Students and Faculty are invited to join us for a discussion of MA candidate in Critical and Curatorial Studies Jacqueline Mabey’s exhibition the strange space that will keep us together, a survey of the work of Montreal-based painter Wil Murray.
Grant Arnold has worked at the Vancouver Art Gallery since 1992. The first Audain Curator of British Columbia Art, he has organized exhibitions such as Mark Lewis: Modern Time, Fred Herzog: Vancouver Photographs, and Real Pictures: Photographs from the Collection of Claudia Beck and Andrew Gruft.
The strange space that will keep us together consists of a selection of works made after the July 2003 destruction by fire of Murray’s West Pender Street studio space, the historic Pender Auditorium, to the present day.
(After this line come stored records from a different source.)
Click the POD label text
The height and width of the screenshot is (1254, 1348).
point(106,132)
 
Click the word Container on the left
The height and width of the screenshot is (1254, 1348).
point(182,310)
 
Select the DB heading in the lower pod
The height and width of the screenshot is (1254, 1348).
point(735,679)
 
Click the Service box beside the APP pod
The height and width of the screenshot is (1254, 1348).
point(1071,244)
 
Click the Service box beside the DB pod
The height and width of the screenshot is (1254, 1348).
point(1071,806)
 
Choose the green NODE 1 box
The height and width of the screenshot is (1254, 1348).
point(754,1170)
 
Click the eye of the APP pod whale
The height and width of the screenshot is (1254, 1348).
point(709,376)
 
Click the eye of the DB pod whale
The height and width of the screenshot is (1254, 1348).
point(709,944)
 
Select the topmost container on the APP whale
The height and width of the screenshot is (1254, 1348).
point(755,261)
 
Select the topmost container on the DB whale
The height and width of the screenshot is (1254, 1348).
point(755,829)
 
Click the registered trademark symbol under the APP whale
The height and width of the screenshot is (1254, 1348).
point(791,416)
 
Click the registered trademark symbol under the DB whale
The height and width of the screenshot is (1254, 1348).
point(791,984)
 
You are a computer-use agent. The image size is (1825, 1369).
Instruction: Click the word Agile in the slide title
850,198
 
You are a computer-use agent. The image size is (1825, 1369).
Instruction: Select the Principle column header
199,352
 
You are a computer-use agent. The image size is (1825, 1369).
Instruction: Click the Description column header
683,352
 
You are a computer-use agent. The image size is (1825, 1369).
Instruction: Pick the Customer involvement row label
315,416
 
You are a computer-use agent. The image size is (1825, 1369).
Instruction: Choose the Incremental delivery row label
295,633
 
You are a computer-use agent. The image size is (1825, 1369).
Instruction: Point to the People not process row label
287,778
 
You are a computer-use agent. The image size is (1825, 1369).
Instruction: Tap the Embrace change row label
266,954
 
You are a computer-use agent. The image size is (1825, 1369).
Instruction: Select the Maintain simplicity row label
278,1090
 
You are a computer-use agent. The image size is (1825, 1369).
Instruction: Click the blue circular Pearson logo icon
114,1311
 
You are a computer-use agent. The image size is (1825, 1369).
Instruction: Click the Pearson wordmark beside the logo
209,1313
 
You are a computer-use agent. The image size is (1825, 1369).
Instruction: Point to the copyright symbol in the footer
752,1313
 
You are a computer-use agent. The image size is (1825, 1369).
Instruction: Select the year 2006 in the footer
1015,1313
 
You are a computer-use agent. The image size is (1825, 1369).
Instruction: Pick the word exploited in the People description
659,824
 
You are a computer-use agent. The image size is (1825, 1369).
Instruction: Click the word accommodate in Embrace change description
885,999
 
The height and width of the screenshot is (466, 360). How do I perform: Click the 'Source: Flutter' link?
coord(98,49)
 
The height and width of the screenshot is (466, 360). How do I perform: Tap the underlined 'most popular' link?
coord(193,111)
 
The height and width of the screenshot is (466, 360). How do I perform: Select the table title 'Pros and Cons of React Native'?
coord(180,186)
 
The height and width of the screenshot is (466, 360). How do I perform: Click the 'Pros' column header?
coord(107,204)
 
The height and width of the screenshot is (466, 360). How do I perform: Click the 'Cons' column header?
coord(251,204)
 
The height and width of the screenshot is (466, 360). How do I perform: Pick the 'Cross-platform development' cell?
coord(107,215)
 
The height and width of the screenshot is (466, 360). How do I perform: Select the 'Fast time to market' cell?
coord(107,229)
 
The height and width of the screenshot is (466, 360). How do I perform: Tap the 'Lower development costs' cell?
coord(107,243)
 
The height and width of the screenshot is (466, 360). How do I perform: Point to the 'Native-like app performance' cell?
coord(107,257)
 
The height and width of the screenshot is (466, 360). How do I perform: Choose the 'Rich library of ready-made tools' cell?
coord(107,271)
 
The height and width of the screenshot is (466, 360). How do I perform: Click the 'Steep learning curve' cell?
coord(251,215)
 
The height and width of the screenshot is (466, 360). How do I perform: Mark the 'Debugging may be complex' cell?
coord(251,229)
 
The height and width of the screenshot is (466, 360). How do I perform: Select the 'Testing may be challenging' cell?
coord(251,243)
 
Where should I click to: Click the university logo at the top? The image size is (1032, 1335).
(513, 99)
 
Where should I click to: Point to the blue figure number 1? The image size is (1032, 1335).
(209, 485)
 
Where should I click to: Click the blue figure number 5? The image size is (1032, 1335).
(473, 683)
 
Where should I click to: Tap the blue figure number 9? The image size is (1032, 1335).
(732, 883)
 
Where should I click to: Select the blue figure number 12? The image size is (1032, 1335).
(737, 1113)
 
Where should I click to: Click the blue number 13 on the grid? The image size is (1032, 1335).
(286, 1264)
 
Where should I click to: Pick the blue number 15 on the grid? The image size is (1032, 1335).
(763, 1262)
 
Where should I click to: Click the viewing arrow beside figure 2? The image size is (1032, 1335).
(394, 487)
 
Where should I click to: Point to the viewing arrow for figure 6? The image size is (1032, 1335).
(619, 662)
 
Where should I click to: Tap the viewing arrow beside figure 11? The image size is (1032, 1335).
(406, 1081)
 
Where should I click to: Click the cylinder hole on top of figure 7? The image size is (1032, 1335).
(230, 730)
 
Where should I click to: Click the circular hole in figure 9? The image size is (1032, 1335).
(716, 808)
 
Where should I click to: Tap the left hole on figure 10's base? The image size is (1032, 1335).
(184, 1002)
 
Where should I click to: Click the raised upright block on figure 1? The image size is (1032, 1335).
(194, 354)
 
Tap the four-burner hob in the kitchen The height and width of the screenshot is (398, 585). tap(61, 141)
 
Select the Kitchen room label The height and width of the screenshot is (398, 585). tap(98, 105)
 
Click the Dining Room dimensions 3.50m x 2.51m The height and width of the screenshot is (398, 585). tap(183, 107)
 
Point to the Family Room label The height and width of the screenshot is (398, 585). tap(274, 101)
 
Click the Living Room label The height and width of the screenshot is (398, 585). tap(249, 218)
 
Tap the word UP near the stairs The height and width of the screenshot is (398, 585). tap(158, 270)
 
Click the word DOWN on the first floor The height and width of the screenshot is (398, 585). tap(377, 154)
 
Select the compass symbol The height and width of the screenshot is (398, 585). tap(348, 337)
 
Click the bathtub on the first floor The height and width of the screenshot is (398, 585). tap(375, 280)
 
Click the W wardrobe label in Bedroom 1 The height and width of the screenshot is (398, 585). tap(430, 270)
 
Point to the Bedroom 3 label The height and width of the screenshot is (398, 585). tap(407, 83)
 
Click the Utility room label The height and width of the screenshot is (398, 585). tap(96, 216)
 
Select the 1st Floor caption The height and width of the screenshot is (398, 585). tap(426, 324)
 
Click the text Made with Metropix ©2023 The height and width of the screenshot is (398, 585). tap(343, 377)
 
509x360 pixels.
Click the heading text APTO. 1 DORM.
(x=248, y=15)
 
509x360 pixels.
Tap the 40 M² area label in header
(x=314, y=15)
Murray’s work explores the horrors of banal choices. In every choice, there is an element of madness. The most reasoned decision is still a leap of faith into an unknowable future- a leap which is never made alone, as its consequences ripple out. Paint is poured onto a support, slowly built up layer by layer, sections are cut out and tacked onto other works. Marks are made and effaced, at some points visible, at others concealed. A story is told, but the tale is not straightforward. Against mastery, against autonomy, Murray’s process is suggestive of the tension between the terror of the contingency of identity and the spaces caused by incommensurable differences.
Wil Murray was born and raised in Calgary, Alberta. He attended the Alberta College of Art + Design for two years before moving to Vancouver to open a studio. Murray was short-listed for the RBC Painting Competition (2005) and was included in the Magenta Foundation’s Carte Blanche Vol. 2: Painting (2007). Represented by the Patrick Mikhail Gallery, Murray’s work is included in collections in Canada and the United States.